I’d always wanted to do a Masters in Astronomy. My first degree at Sussex was in Physics (1978-1981), and then I took a MPhil (1981-83). My education served me well – I worked as a technology executive for 35 years, spending time in Singapore, India and Australia. After I retired in 2017 and had taken time out to do cycling trips and the like, I thought I really needed to use my brain again.
The Astronomy department has expanded massively since the early Eighties. It was a fairly small subject area at Sussex but now it’s so broad and has so many strengths. A lot of my work involved analysing the data from the Hubble Telescope and the James Clerk Maxwell Telescope, and the Dark Energy Survey. It was academically very demanding and was like a highly intensive computing exercise.
I was genuinely impressed with the quality of the teaching. I’m sure that 40 years ago the faculty saw teaching as a background activity to their research. But now across the board there’s an emphasis on good teaching. They seem to have such a high workload that I don’t know how they find the time to do their research.
My fellow students this time around were so hardworking and drank much less. I’m not surprised that students achieve such high grades now. They certainly put in the work and are highly focused on their careers. Forty years ago we weren’t that worried about getting jobs after university. We just assumed we would get them.

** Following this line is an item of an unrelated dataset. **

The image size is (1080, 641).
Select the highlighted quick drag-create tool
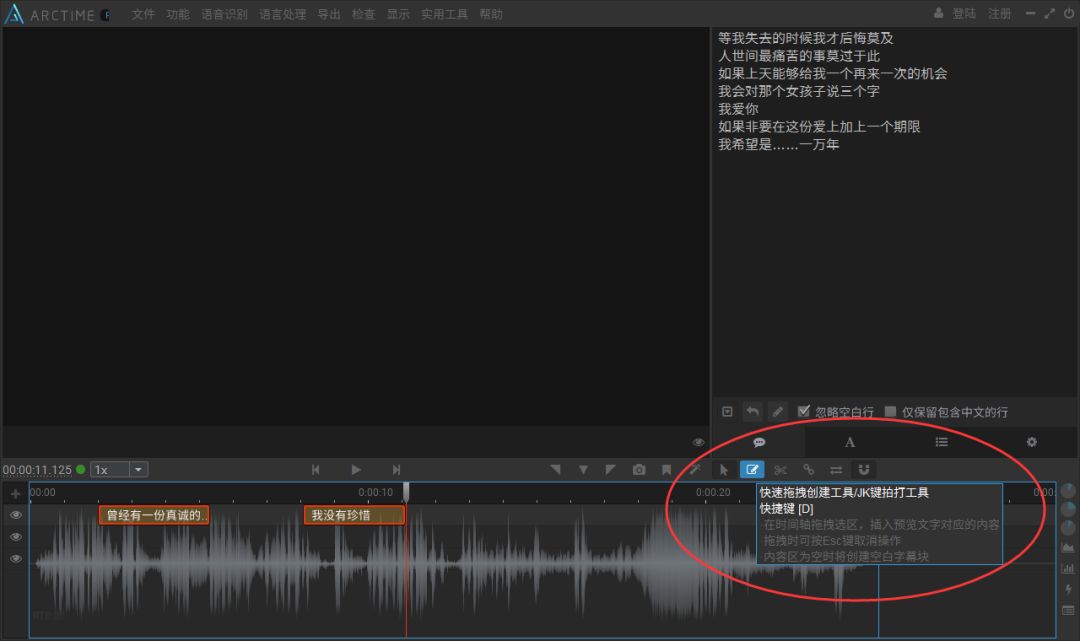pyautogui.click(x=753, y=469)
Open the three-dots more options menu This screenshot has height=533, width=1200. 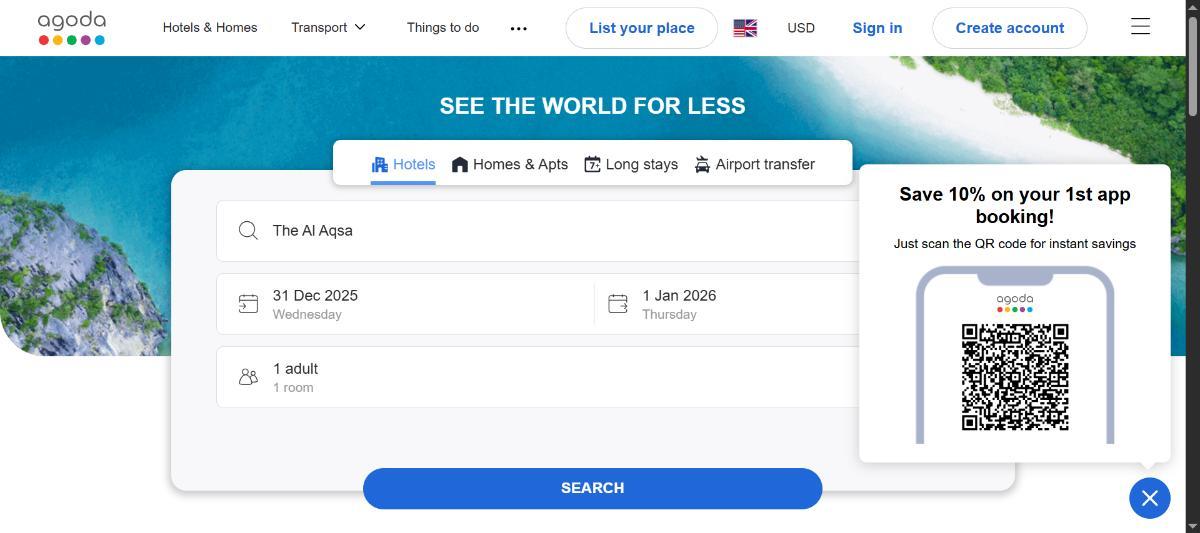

I feel really lucky to have had my early experience at Sussex too. I chose it because of its academic reputation, but also because of its location. I’m from Northern Ireland, and was leaving my home town when the” troubles” were at their height. I liked it that Sussex was not in a large city, but that it was vibrant and political. Meeting people who were from all over the world really opened my eyes. It was a very formative experience for me. Up until that point I had only ever met people who were Irish or English.
I made lifelong friends at Sussex. We still meet up – and will probably have a big gathering this year as we’ll all be sixty. I lived in York House to begin with, and then in East Slope. I met my first wife on my course and we have three children, the youngest of whom, Harry, came to Sussex to study Computer Science. Harry and one of my original Sussex friends are coming with me to my graduation ceremony
A lot of the buildings are the same on campus, so it looks familiar. But of course there are a lot more students now, which came as a surprise. I know that’s a sign of the times, and I think that my generation were extremely lucky to have been able to enjoy the campus as it was all those years ago…for free!
I was thinking of doing a PhD at Sussex, but my wife now has a job in Australia so I shall be living out there. I don’t want to go back into the tech industry, but I’m thinking about teaching. I’ve realised that I’m not quite ready to do nothing.
This profile is part of our This Sussex Life series.